[EXERCISE]: Reproduce, word for word, the text below about the Windows TCP/IP vulnerability CVE-2020-16898, from its heading through the final line.

[TEXT FOR ANALYSIS]:

[Start of section]

Introduction
During the last Patch Tuesday (13th of October 2020), Microsoft fixed a very interesting (and sexy) vulnerability: CVE-2020-16898 – Windows TCP/IP Remote Code Execution Vulnerability (link). Microsoft’s description of the vulnerability:
“A remote code execution vulnerability exists when the Windows TCP/IP stack improperly handles ICMPv6 Router Advertisement packets. An attacker who successfully exploited this vulnerability could gain the ability to execute code on the target server or client.
To exploit this vulnerability, an attacker would have to send specially crafted ICMPv6 Router Advertisement packets to a remote Windows computer.
The update addresses the vulnerability by correcting how the Windows TCP/IP stack handles ICMPv6 Router Advertisement packets.”
This vulnerability is so important that I’ve decided to write a Proof-of-Concept for it. During my work there weren’t any public exploits for it. I’ve spent a significant amount of time analyzing all the necessary caveats needed for triggering the bug. Even now, available information doesn’t provide sufficient details for triggering the bug. That’s why I’ve decided to summarize my experience. First, short summary:
- This bug can ONLY be exploited when source address is link-local IPv6. This requirement is limiting the potential targets!
- The entire payload must be a valid IPv6 packet. If you screw-up headers too much, your packet will be rejected before triggering the bug
- During the process of validating the size of the packet, all defined “length” in Optional headers must match the packet size
- This vulnerability allows to smuggle an extra “header”. This header is not validated and includes “Length” field. After triggering the bug, this field will be inspected against the packet size anyway.
- Windows NDIS API, which can trigger the bug, has a very annoying optimization (from the exploitation perspective). To be able to bypass it, you need to use fragmentation! Otherwise, you can trigger the bug, but it won’t result in memory corruption!

[End of section]

[RECORD SET]:
[Start of section]

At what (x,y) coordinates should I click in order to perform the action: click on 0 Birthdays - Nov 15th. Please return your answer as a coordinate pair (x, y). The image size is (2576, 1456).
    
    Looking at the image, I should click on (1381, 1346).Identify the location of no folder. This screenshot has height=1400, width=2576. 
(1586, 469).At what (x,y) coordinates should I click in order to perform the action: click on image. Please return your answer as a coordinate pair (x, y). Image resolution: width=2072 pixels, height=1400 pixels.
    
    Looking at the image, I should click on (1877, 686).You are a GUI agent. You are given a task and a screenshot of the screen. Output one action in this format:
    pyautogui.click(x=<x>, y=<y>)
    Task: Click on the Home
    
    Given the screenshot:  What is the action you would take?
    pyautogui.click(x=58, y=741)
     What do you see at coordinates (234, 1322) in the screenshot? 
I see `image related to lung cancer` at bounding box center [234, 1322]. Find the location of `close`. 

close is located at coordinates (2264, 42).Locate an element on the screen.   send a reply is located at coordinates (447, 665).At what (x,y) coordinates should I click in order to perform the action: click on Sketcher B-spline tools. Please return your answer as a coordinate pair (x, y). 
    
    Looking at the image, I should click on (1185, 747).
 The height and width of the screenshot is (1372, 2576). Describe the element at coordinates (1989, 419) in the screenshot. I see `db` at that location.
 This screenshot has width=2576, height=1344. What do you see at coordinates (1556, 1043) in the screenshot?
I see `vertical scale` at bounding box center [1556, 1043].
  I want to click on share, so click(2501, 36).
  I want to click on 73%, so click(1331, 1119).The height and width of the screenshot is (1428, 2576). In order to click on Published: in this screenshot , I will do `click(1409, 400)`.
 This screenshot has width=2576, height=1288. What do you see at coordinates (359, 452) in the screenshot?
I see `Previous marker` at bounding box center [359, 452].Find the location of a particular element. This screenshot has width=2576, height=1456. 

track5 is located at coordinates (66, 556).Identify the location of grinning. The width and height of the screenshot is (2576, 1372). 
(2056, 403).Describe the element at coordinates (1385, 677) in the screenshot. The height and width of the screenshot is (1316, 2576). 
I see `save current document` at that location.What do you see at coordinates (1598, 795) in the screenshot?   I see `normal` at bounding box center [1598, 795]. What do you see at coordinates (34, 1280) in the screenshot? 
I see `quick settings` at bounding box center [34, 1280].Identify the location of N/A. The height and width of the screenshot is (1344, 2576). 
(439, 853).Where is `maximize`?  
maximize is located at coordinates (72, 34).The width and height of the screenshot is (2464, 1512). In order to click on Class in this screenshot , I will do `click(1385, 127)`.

[End of section]

[TASK SOLUTION]:
Introduction
During the last Patch Tuesday (13th of October 2020), Microsoft fixed a very interesting (and sexy) vulnerability: CVE-2020-16898 – Windows TCP/IP Remote Code Execution Vulnerability (link). Microsoft’s description of the vulnerability:
“A remote code execution vulnerability exists when the Windows TCP/IP stack improperly handles ICMPv6 Router Advertisement packets. An attacker who successfully exploited this vulnerability could gain the ability to execute code on the target server or client.
To exploit this vulnerability, an attacker would have to send specially crafted ICMPv6 Router Advertisement packets to a remote Windows computer.
The update addresses the vulnerability by correcting how the Windows TCP/IP stack handles ICMPv6 Router Advertisement packets.”
This vulnerability is so important that I’ve decided to write a Proof-of-Concept for it. During my work there weren’t any public exploits for it. I’ve spent a significant amount of time analyzing all the necessary caveats needed for triggering the bug. Even now, available information doesn’t provide sufficient details for triggering the bug. That’s why I’ve decided to summarize my experience. First, short summary:
- This bug can ONLY be exploited when source address is link-local IPv6. This requirement is limiting the potential targets!
- The entire payload must be a valid IPv6 packet. If you screw-up headers too much, your packet will be rejected before triggering the bug
- During the process of validating the size of the packet, all defined “length” in Optional headers must match the packet size
- This vulnerability allows to smuggle an extra “header”. This header is not validated and includes “Length” field. After triggering the bug, this field will be inspected against the packet size anyway.
- Windows NDIS API, which can trigger the bug, has a very annoying optimization (from the exploitation perspective). To be able to bypass it, you need to use fragmentation! Otherwise, you can trigger the bug, but it won’t result in memory corruption!